I can't say for certain whether or not there are domestic drywall products that don't contain any synthetic gypsum, but there are certainly many choices of products that contain single-digit percentages of synthetic gypsum.

Synthetic content varies from product to product, and also from manufacturing plant to manufacturing plant. While about half of gypsum today is synthetic gypsum (and that number is rising) as plants are built next to power plants instead of gypsum mines, I'm sure if you look around it wont take long to find a plant close to you that offers natural mined gypsum instead of synthetic gypsum.

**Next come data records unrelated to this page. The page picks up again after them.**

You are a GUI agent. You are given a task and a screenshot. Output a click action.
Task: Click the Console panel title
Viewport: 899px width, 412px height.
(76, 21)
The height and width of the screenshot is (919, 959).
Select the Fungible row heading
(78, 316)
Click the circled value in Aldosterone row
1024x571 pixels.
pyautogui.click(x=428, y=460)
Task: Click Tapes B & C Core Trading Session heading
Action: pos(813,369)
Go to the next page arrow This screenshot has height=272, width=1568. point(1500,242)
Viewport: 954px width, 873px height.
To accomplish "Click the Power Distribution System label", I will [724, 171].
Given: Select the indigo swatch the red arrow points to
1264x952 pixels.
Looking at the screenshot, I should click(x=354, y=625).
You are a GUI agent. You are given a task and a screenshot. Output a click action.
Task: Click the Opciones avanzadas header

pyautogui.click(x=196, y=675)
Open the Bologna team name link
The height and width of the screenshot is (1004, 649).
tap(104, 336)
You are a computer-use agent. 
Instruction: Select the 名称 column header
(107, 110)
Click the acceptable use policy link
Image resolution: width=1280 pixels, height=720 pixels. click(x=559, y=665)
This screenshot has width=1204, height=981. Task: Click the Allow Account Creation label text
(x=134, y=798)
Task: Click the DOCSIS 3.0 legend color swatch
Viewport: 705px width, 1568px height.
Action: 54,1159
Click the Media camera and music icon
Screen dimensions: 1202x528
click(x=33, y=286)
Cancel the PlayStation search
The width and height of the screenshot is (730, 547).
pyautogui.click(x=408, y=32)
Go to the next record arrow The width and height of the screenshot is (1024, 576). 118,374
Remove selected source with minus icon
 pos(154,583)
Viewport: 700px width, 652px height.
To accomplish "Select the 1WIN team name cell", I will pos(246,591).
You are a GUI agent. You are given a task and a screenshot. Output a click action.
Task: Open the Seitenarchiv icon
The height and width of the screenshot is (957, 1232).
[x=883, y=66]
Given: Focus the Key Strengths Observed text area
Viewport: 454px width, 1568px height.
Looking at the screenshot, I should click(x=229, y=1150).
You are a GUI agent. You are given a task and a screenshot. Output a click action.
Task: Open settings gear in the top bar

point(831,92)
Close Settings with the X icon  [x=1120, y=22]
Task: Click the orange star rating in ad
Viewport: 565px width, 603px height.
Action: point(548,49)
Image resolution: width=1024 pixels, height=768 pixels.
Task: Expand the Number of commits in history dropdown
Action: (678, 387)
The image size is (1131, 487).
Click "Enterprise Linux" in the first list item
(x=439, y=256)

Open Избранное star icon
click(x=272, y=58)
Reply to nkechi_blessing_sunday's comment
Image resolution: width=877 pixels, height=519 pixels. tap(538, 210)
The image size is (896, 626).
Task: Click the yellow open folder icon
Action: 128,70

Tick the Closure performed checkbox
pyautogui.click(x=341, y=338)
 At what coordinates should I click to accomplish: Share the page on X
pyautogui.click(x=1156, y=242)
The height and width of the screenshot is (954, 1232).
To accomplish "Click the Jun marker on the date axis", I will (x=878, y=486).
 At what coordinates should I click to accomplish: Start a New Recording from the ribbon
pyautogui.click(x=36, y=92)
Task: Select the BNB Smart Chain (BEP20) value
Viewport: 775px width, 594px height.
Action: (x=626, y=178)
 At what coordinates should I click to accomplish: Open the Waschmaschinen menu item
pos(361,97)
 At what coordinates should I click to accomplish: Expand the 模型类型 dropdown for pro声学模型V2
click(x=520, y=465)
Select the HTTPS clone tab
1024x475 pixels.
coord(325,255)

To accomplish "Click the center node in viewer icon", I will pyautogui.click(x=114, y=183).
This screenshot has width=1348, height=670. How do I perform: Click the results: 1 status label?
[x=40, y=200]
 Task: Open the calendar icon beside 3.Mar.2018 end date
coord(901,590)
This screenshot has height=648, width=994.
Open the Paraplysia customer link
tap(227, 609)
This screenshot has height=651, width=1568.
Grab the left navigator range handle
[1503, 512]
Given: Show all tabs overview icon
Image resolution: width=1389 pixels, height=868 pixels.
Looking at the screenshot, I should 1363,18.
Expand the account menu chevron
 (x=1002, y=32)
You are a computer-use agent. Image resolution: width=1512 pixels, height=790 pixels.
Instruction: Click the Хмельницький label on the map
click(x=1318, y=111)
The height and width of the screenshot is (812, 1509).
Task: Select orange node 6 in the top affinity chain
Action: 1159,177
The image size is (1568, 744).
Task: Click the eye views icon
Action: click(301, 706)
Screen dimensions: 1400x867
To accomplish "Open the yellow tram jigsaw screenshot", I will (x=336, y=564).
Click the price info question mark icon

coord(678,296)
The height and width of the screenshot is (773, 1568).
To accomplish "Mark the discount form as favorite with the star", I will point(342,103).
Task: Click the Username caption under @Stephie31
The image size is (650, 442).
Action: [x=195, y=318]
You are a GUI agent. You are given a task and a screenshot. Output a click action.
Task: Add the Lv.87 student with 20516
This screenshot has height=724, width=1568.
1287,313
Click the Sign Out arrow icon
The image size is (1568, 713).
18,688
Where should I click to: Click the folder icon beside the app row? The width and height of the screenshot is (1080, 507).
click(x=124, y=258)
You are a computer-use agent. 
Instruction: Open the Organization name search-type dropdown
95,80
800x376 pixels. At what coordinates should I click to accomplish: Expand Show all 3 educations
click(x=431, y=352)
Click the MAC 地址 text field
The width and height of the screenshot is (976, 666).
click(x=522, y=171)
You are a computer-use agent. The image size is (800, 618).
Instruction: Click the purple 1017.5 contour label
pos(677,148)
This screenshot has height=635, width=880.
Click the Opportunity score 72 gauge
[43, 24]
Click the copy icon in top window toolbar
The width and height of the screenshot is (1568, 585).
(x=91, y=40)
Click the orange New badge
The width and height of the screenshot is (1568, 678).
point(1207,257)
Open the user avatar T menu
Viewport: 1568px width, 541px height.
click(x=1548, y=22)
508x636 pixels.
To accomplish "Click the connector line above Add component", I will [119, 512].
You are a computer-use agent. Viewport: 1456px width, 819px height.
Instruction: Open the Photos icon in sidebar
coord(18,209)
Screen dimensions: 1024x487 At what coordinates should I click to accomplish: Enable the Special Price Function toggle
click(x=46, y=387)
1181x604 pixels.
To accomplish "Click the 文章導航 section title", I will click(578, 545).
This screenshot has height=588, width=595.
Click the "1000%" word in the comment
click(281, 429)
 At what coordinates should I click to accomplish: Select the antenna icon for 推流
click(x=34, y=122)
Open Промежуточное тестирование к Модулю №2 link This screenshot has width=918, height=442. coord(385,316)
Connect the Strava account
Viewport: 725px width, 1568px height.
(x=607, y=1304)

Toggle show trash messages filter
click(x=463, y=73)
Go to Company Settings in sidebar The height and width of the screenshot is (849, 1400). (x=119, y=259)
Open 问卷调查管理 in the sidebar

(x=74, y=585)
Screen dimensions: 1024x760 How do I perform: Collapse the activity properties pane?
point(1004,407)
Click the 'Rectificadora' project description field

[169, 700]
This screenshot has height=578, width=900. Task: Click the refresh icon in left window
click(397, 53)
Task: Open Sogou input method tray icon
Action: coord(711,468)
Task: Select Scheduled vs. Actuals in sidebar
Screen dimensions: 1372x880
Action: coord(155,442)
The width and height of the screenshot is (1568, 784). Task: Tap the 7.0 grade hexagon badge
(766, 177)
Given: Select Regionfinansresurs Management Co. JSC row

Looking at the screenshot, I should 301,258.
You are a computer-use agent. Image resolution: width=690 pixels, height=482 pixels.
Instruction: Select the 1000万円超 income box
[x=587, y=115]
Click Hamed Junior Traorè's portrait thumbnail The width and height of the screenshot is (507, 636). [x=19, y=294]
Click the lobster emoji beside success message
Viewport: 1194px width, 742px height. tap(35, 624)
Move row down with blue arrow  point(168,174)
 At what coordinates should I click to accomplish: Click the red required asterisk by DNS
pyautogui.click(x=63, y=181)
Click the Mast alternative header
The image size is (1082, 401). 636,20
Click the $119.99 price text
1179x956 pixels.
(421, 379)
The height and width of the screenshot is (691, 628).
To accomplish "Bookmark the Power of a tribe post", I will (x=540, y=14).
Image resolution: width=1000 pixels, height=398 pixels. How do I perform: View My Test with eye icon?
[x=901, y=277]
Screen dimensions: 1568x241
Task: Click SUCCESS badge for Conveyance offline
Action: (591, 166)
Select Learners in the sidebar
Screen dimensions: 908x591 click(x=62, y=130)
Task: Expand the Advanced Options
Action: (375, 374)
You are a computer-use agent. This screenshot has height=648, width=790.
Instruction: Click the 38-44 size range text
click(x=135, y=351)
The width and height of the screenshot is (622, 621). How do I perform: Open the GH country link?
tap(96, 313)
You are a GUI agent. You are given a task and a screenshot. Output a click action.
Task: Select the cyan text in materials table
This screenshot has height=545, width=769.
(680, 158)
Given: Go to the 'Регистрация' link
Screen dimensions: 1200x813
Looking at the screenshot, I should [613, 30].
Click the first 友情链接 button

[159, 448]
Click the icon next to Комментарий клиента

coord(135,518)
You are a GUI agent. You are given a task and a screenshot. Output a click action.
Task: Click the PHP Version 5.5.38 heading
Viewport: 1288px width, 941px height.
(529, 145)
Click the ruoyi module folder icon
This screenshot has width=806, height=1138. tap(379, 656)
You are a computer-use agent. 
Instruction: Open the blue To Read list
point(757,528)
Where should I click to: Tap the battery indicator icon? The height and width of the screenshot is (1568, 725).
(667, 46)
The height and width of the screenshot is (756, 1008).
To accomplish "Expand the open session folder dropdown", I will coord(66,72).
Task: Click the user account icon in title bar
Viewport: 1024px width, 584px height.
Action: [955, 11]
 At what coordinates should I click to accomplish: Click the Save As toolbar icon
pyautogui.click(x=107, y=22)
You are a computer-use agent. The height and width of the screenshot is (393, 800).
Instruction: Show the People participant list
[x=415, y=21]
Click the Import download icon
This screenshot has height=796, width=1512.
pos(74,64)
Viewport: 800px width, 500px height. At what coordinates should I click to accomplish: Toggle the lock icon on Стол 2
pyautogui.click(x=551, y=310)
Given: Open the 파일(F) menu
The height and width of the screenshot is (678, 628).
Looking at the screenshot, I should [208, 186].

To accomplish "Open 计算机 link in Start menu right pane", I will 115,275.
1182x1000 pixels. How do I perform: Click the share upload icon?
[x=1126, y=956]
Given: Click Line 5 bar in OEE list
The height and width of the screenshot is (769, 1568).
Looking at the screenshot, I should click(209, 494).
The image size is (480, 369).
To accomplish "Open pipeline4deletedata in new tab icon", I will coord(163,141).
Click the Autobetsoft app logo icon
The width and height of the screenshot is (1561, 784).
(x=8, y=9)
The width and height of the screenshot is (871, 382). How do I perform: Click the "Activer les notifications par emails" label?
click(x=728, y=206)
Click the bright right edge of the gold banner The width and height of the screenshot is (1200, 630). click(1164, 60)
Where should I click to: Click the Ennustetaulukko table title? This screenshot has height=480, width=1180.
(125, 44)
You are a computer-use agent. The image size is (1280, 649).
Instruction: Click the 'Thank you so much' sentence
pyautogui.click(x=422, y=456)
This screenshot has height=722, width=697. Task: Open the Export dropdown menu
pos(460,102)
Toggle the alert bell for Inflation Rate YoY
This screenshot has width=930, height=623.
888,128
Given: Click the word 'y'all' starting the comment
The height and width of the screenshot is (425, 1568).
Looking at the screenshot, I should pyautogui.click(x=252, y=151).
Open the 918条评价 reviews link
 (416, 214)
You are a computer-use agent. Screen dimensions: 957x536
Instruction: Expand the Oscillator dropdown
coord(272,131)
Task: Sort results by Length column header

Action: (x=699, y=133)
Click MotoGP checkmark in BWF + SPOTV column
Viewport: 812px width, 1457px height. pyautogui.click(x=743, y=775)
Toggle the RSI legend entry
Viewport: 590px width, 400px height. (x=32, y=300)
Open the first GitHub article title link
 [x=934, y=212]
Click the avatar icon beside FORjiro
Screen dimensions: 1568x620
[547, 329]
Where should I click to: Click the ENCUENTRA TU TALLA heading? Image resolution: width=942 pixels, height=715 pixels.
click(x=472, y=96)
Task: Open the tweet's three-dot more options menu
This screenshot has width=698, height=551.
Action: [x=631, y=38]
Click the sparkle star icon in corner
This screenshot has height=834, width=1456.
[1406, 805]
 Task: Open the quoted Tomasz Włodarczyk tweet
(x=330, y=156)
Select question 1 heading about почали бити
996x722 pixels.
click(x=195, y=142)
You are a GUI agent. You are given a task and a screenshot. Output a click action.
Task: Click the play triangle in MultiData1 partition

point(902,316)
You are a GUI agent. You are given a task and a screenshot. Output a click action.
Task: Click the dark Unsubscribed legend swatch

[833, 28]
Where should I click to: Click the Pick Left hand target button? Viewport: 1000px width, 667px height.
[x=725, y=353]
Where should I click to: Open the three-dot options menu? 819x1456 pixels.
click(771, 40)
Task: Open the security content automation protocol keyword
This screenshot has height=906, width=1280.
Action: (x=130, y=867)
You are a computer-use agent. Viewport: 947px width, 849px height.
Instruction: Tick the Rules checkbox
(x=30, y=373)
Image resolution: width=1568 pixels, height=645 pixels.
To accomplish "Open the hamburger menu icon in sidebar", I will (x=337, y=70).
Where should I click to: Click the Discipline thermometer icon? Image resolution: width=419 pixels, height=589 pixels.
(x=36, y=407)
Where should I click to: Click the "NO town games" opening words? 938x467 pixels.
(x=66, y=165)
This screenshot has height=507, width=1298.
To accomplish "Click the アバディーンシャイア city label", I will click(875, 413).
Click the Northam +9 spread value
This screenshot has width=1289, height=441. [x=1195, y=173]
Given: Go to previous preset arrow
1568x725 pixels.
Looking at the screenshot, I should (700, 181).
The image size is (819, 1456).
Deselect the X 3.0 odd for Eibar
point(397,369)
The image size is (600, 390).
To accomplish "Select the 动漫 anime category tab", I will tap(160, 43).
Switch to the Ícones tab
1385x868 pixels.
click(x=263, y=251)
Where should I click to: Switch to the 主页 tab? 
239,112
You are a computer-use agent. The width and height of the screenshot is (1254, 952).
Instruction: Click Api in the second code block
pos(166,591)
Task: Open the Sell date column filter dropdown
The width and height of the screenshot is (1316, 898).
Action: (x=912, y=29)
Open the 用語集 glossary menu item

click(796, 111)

Be aware, though, that natural gypsum comes with a similar set of concerns, as mercury content has been found in natural gypsum, and the mining process can be very destructive.


March 15, 2012 - 9:47 am

It's certainly a good idea to be aware of possible sources of heavy metal, especially mercury, contaminants. that I would assume is more important than hydrogen sulphide in the long run. However I'm not sure that it makes sense to villainize a building material based on the possibility that something might happen if it goes to the landfill. My understanding is that landfulls in the Us have liners and are capped and monitored, and that much worse things than drywall go into them. Surprised to see fiberglass reinforced drywall touted as an alternate, that is a pretty nasty material IMO. I've been saying for years that fiberglass is the next asbestos; hopefully I'll be proved wrong. But installing that stuff is not good for the skin.

March 15, 2012 - 12:35 pm

If the FGD Flue-gas desulferization products don't get integrated into drywall, Where does it go?
At least if we integrate it into drywall we are reducing the effect of virgin gypsum production.
the indoor air quality issue seems farely small if we can rely on Greenguard.
Yes eventylaly it will get into the water and soil.
But the solution might actually be to reduce the coal fire electricity production in the first place

March 14, 2012 - 5:41 pm

A good piece - an long over due look at drywall. Some other points of interest
1 - According to CalRecycle some landfills in Canada would take drywall waste because of concerns over hydro sulfide. .
2- Jim Vallette wrote an excellent piece about mercury in drywall on the pharos site -

March 14, 2012 - 10:00 am

Lloyd, most plaster walls today are built up on gypsum backing board (blue board or rock lath).

March 14, 2012 - 8:26 am

I never understood why people called them drywall walls, when they are really paper walls, with little hairy dust-catching fibres. the Fibreglass is not much better. Time to return to good old lath and plaster, with a lovely smooth finish that takes a coat of paint properly, without a tape line every four feet. It doesn't even cost that much more to do.

March 14, 2012 - 7:58 am

Is there domestic drywall that does not contain synthetic gypsum from FGD? And, does only greenboard (MR - moisture resistant) drywall contain biocides?

March 14, 2012 - 7:53 am

I usually scan the headlines and read the content later but decided to read the entire blog now. And boy, am I glad I did! This is yet another issue to keep in mind when dealing with drywall. Indeed, ground contamination is just as important, and I'm glad Building Green addresses this issue. It also points to the need to be vigilant. Placed in this context, conventionally built buildings are overvalued. Do we know the leaching timeframe for installed drywall? Does it diminish over time, or is it constant?